More than a million hectares of forest a year disappear in Indonesia annually. Indonesia’s rainforest is the third largest in the world and serves as the habitat to many native species of plants and animals. Unfortunately, over 50% of the rainforest has been cleared since the 1960s.
This month, Rainforest Connection is launching a pilot project in the Indonesian forests that takes modified Android smartphones and uses them to record and identify the sound signatures of chainsaws… the tell-tale sign that illegal loggers are cutting down trees in the resource-stripped region.

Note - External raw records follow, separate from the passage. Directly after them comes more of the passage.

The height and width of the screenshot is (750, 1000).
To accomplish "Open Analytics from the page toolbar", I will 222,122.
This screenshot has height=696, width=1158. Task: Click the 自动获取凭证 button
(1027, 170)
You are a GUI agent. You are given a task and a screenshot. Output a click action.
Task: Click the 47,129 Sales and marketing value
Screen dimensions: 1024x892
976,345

Once the recycled handsets are donated by supporters who upgrade to the newest model, the phones are outfitted with solar panels that have been designed to soak up sunlight when it reaches the forest floor. Microphones are always on, and software listens for the sound of a chainsaw, immediately triggering an alert.
During the pilot, only rangers will be notified of the chainsaws, but ultimately White plans to design and release a free app that allows anyone to receive real-time alerts with the audio that the phones pick up and the location.
Rainforest Connection will be working with the conservation group Kalaweit to place and test 15 phone rigs in the 25,000-hectare Air Tarusan reserve in western Sumatra. White hopes each phone will have a listening radius of 0.5 kilometers making his solution a low-cost way of monitoring, and hopefully saving, the rainforests of Indonesia.